Asians enrolled in American colleges are struggling to pay tuition costs.

The plaintive roar of Asia's tiger nations is being heard on America's college campuses, calling international students home - or at least prevailing on them to spend less.

And South Korean native Han Byundgo has heard the call.

The young management consultant, who's studying English at Boston University, used to eat in restaurants several nights a week. Now he eats vegetables and rice that he cooks in his apartment. He still sports a puffy Polo parka and wide-ribbed corduroy pants, but these are duds left over from more-prosperous days.
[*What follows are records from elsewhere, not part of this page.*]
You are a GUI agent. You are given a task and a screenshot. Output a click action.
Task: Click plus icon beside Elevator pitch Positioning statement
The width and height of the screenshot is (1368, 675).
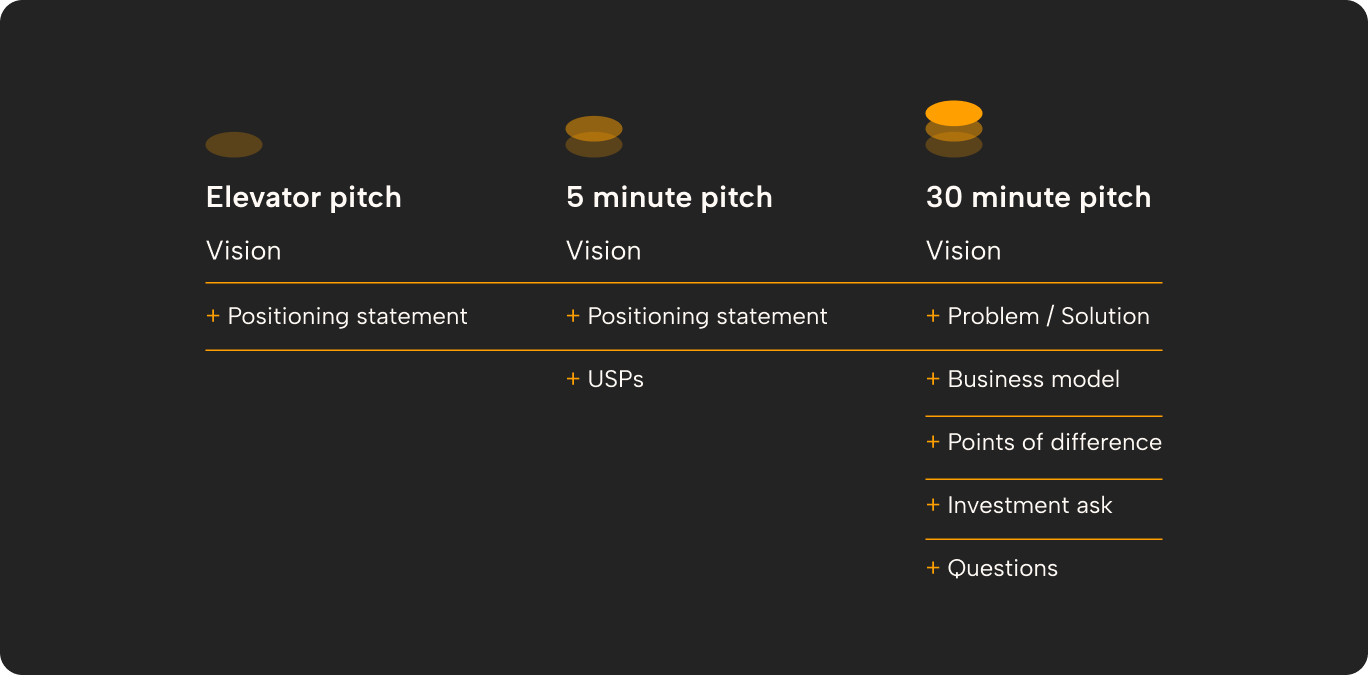[x=213, y=316]
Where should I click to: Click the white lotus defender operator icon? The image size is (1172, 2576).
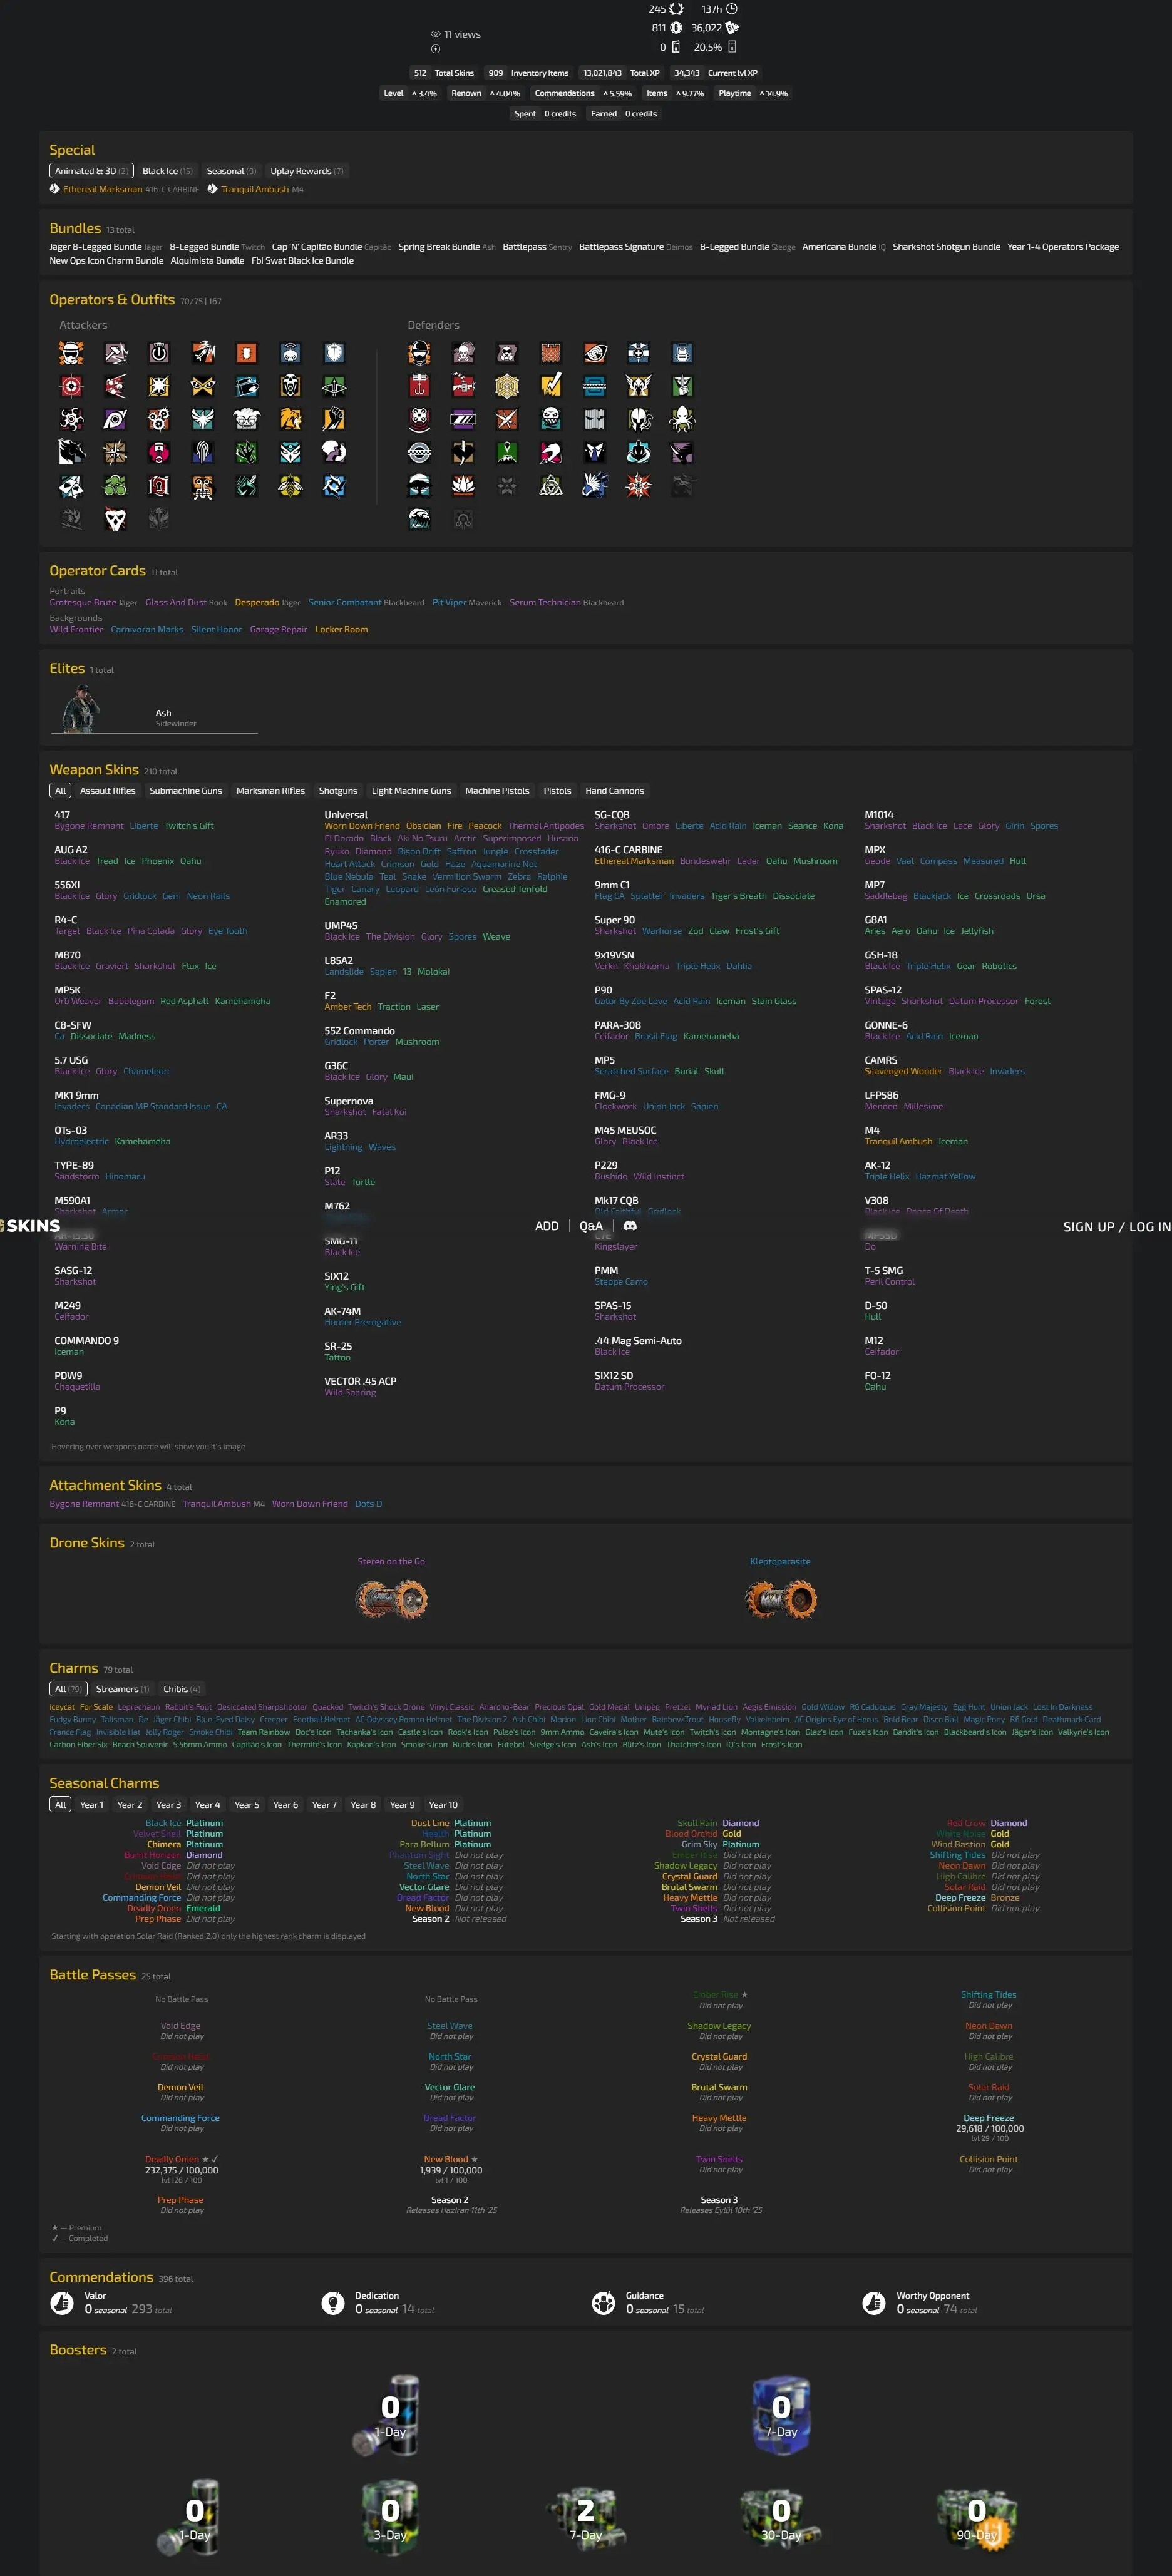tap(463, 486)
Mr. Han has been in the US seven months. But soon he will go home - a full year early - because his firm can no longer afford to pay for his American education.
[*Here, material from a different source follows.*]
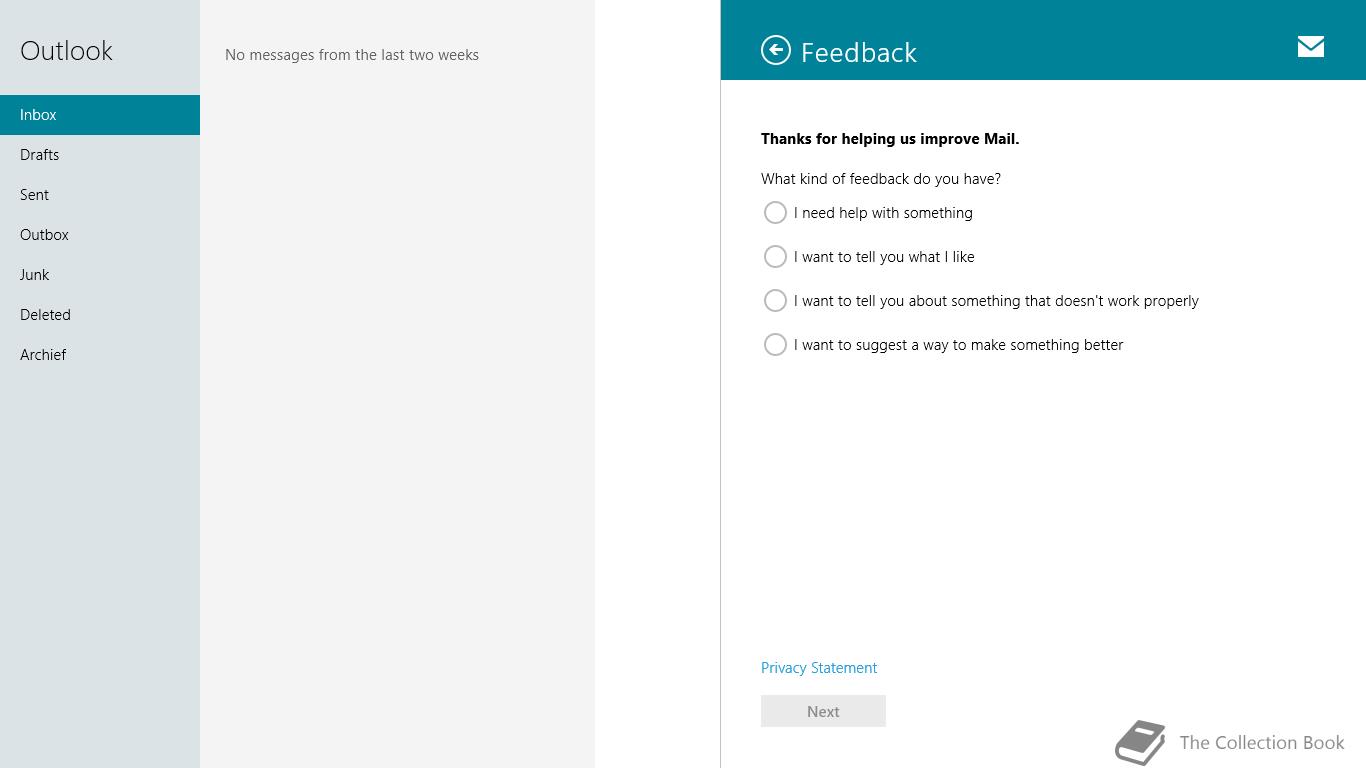Click The Collection Book watermark icon
Screen dimensions: 1366x768
pos(1141,742)
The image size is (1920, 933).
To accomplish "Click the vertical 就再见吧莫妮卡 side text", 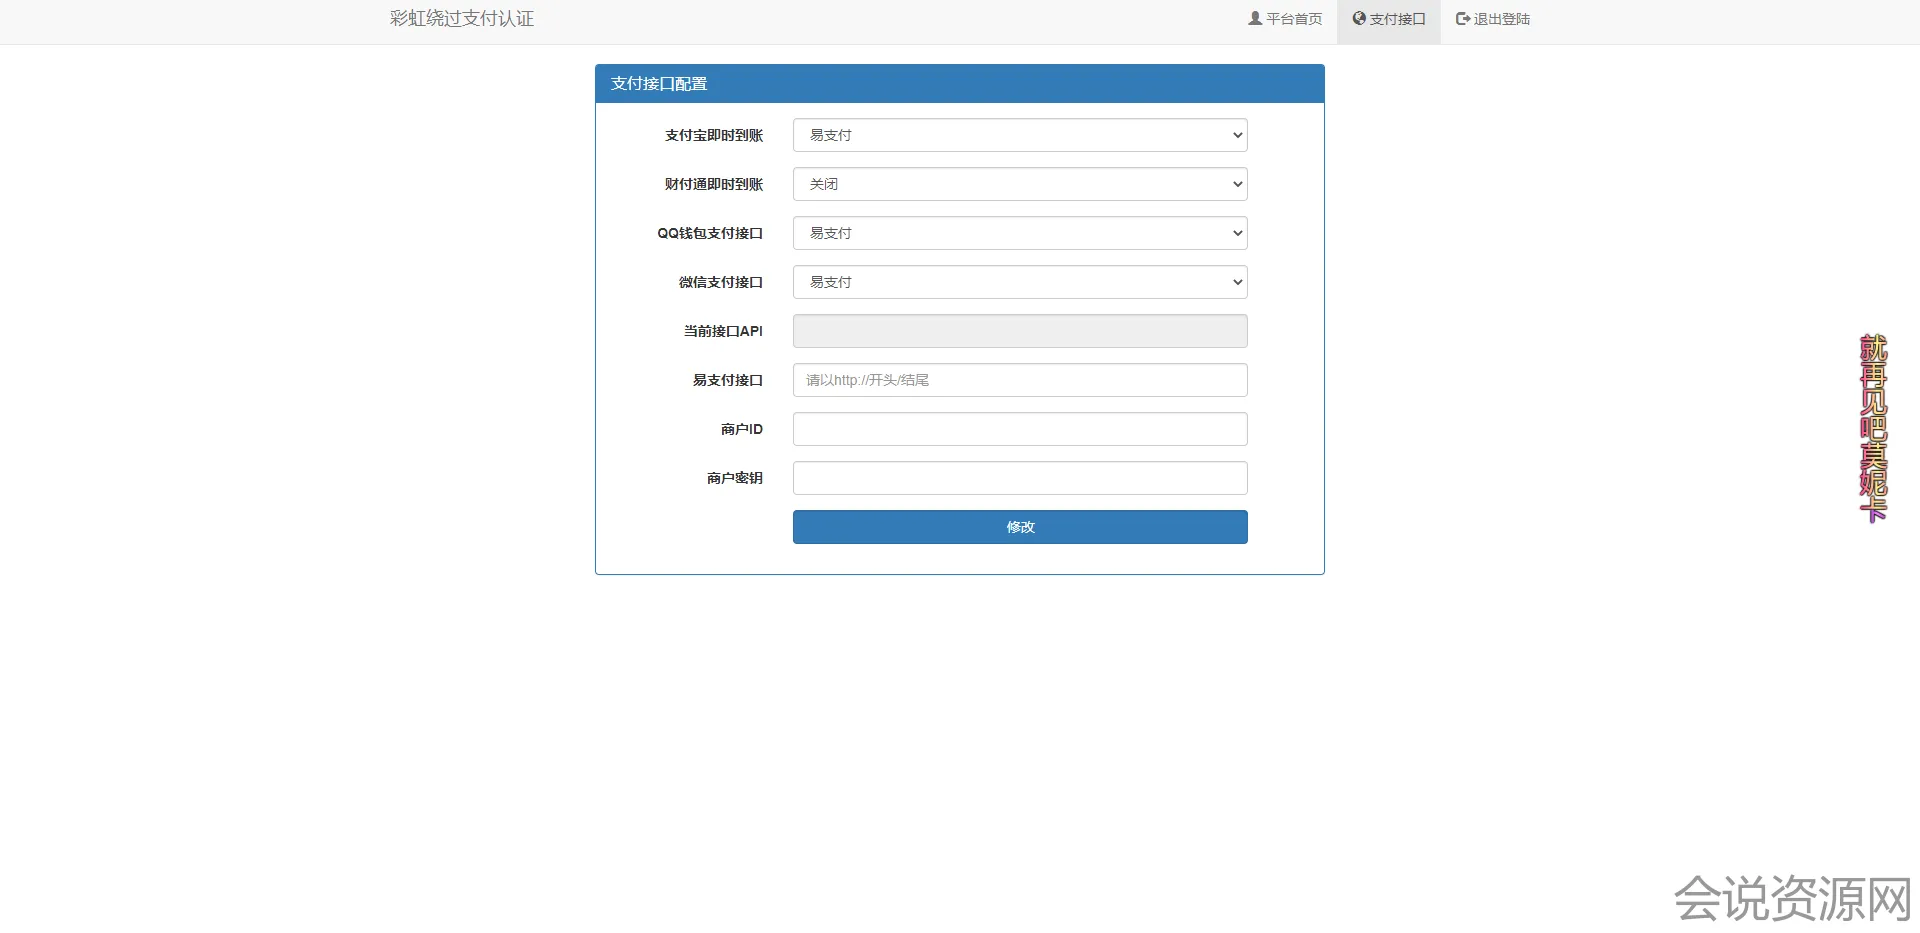I will 1872,427.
Like Han, many English learners are being forced by Asia's economic crunch to leave. Even some full-time students are returning to their homelands mid-way through the school year, although few hard numbers are available about the extent of the exodus.

Big spenders

Of almost half a million foreign students in the US, 57 percent come from Asia. The Asian departures, if they continue, could deal a blow to America's towns, cities, and schools, which benefit from the $7 billion foreign students spend each year. Even those who do stay are shedding their DKNY jackets or Gucci purses to enable them to continue their education in the US.

As Asian currencies began to falter last fall, students in the US started running to their computers each day to check the exchange rate on the Internet.

They watched as the exchange rate for the South Korean won, for instance, went from 844 to the dollar to 1,586 Jan. 20. Across Asia, the dollar has at least doubled in price, making $20,000 or $30,000 tuition bills twice as expensive as they were just four months ago.

As a result, Asian students are scurrying to save. Daniel Tjhie, a senior and a business major at the University of Washington in Seattle, is from Indonesia. He doesn't go to the movies much anymore. At restaurants he orders side dishes, not entrees. Some of his friends have had to leave. Others have rushed to find jobs and roommates to help cover the rent.

Mr. Tjhie, whose parents own a printing company, says he's in better shape than many of his younger friends: He has only two quarters until graduation, and his parents paid the tuition bill before the currency plunged. Indeed, students in their first or second year have the greatest risk of being pulled home.

Tjhie, however, plans to stay. "They're firing people back home," he says. "It would be silly for me to go."

Meanwhile, as president of the Indonesian student group, he persuaded school officials to extend the tuition deadline by one month.

In fact, many schools are working with Asian students to bridge the gap. Harvard College in Cambridge, Mass., extended the tuition deadline until spring.

Schools see the effort to help Asian students as worthwhile - culturally and financially.

"These students are the best and brightest from their countries," says Gary Ausman, director of the Office of International Service at the University of Washington. Summing up the contribution of students from abroad, he says, "Classes are so much more dynamic with their presence. They help remind Americans that we're not the center of the universe - plus they bring in a few bucks." He has seen the Korean student population drop from 248 to 214 in the past two months - a trend that worries him.

Sacrificing for 'the pearl'

Many Asians, for their part, see an American education as a pearl of great price - and they're apparently willing to sacrifice to have it.

"Education is not something that can be put off," says Paul Greene, director of international undergraduate admissions at Boston University. "Americans tend to think of the individual student as being empowered by a degree, but in Asia the entire family has an interest in seeing the student succeed," he says. "For the good of the family, it would be very difficult not to send a student."

Indeed, many Asians see education as the key to recovering from the current economic crisis at home - and to continued long-term growth.

As a result, many schools in the US aren't expecting a long-term drop-off in Asian enrollment. Boston University - with 4,657 international students, the most in the nation - says it hasn't seen a lull in overseas applications.

Meanwhile, at Duke University's Divinity School in Durham, N.C., Jong Ho Kim has forsworn buying CDs and has taken a clerical job at the school to protect his education. "Human resources are the best way to develop a country," says the determined South Korean student.

It is this spirit of gritty forbearance that Han, the English student at Boston University, will take with him to try to improve his country's economy.

"We Koreans," he says, slapping his fist into his palm, "we are going to solve the problem."